Firewall Wizards mailing list archives

RE: signing applets a solution? Never!


From: Hal <hal () mrj com>
Date: Fri, 12 Dec 1997 11:57:38 -0500

I took some time to read the paper you referenced.  Yes, there are  infinite sources of cleverness and clever people. 
NCSC strove to  perfect a clean environment carefully closing each avenue by which a trojan horse might be introduced. 
A perfect example of deconstructionism and it failed. Too expensive, formal proofs-of-security not up to the job, 
administration, a nightmare. So then what's left?  Industry is simply moving ahead gates ajar!

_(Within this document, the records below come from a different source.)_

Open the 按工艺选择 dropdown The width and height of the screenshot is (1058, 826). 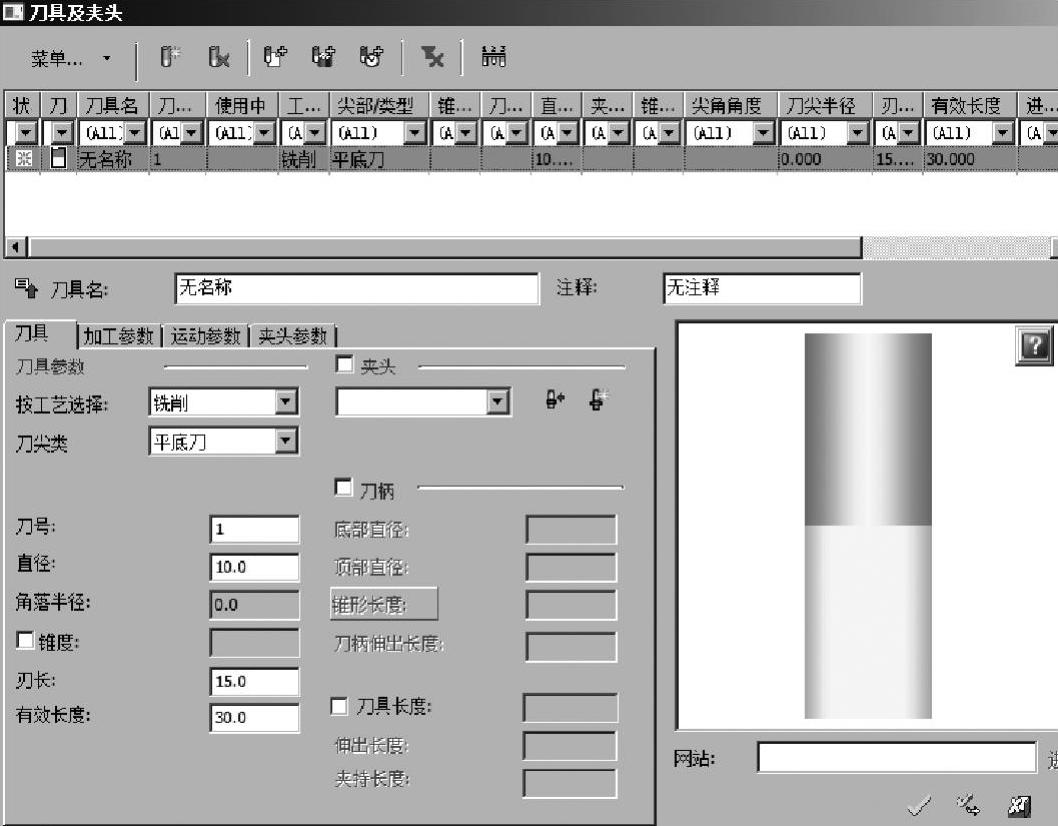(x=286, y=403)
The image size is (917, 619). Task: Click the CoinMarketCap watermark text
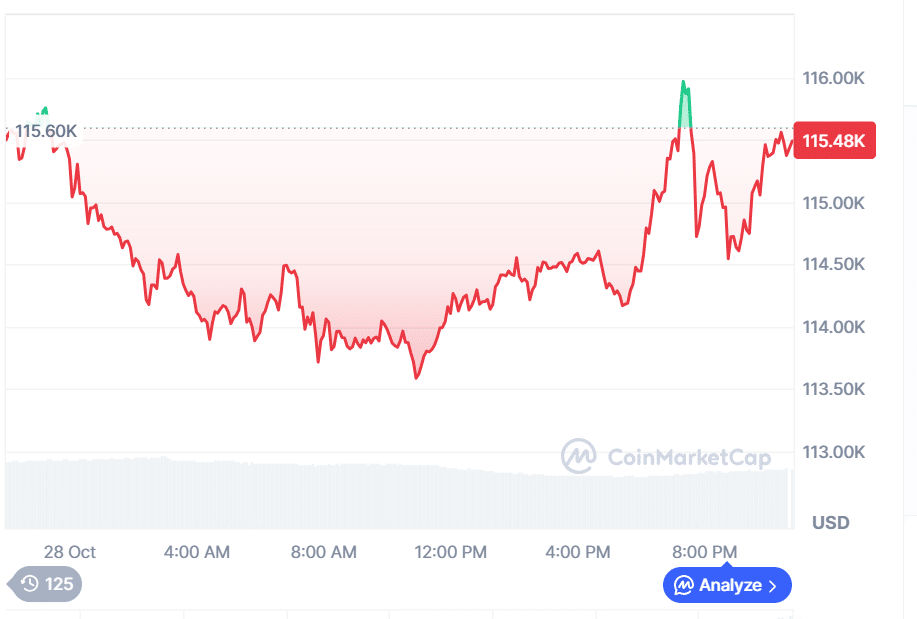689,458
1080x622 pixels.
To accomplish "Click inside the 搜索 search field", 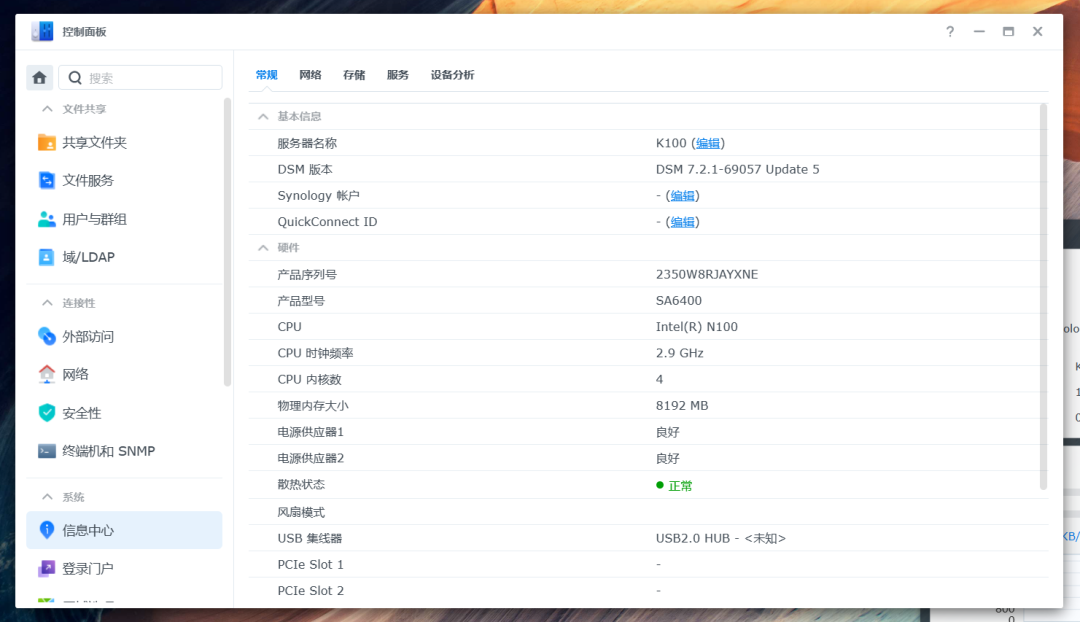I will click(x=140, y=77).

I heard recently about a large military think tank which had forbid any applets at all except onces that they had 
checkout and cached internally. Nothing directly from outside.  This worked for about a month and was dropped.  Their 
users wouldn't put up with it. So they decided to take the risk, roll the dice, (whatever metaphor you like) and hope 
(or trust) that they weren't going to get wacked. Still they search for a solution as do we all.  

BTW (I don' remember the study title Thompson asked about but I do remember that the trojan horse was carefully 
disguised as a microcode fix.  It was packaged exactly as other routine patches, even to the extent of reproducing 
exact matches of  internal company control forms and wrapping.. The package was "placed" into the on-sight Customer 
Engineer's in-basked who then installled it in the target Multics.
Very neat.) 


----------
From:   Pauline van Winsen - Uniq Professional Services[SMTP:Pauline.van.Winsen () uniq com au]
Reply To:       Pauline van Winsen - Uniq Professional Services
Sent:   Thursday, December 11, 1997 7:41 PM
To:     darrenr () cyber com au; jk () stallion ee
Cc:     firewall-wizards () nfr net
Subject:        Re: signing applets a solution?   Never!

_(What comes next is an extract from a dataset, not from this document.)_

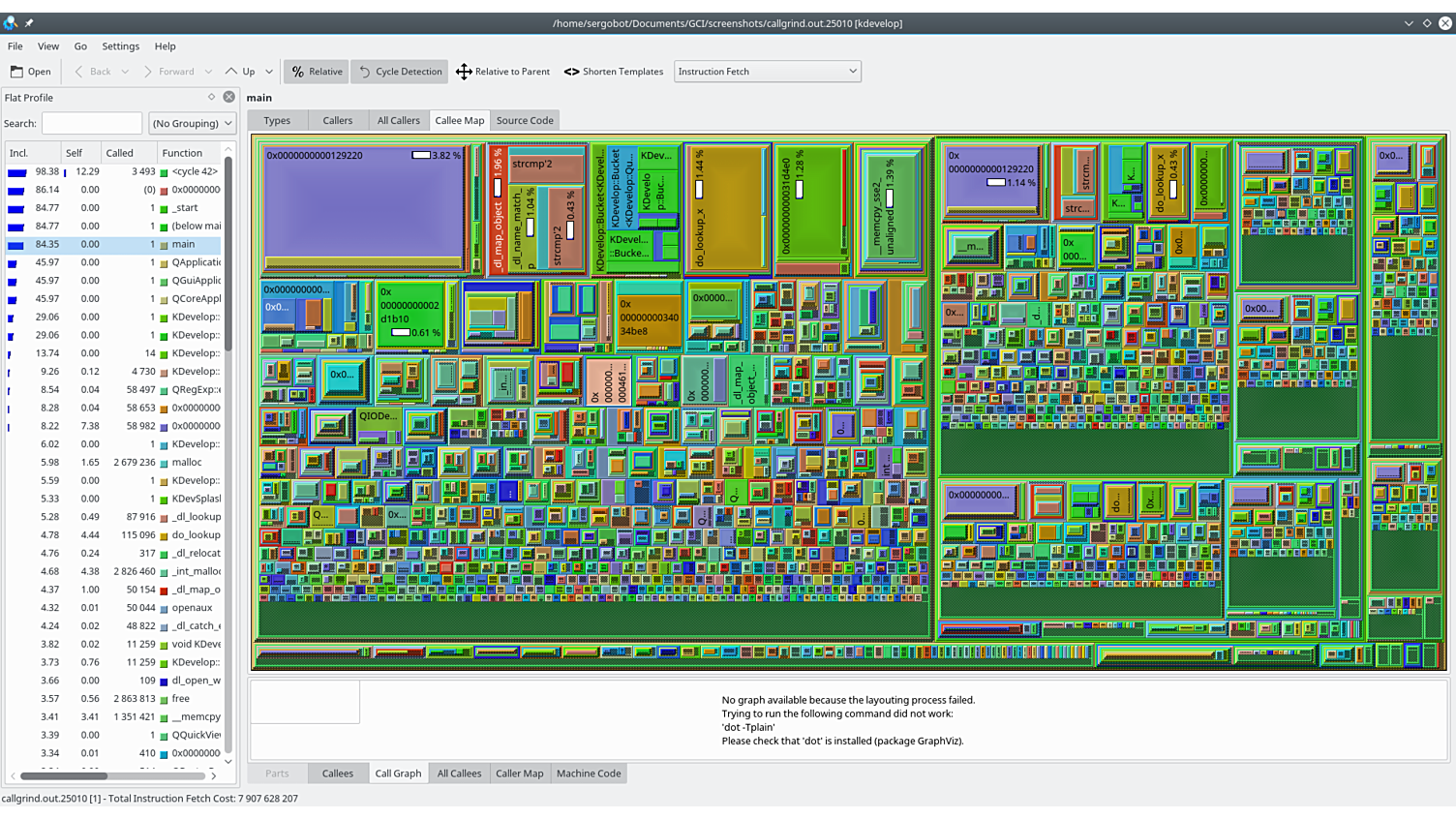Navigate with the Forward arrow icon
Viewport: 1456px width, 819px height.
point(147,72)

When talking about security of binary products, I believe it is hard to
believe that programmers do not sometimes program backdoors into their
programs. It probably depends on the software company, but in many places
it should be fairly easy to put something into the code without company or
fellow programmers finding out about it.

& for a classic example check out:

http://www.cs.umsl.edu/~sanjiv/sys_sec/security/thompson/hack.html

one of my all time favourite security papers.

cheers,
pauline

Pauline van Winsen                                   pauline () uniq com au
Uniq Professional Services Pty Ltd                       www.uniq.com.au
PO Box 70, Paddington, NSW 2021,                      (Sydney) Australia
Phone: +61-2-9380-6360      Fax: +61-2-9380-6416      Pager: 016 287 000
"You'll need a dress for dancing. Unless you're going steady with 
someone in the Diplomatic Corps, you won't really need a full-length 
ball gown."
   Fashion Sense - The Single Woman - Book 2, Woman's World, circa 1964.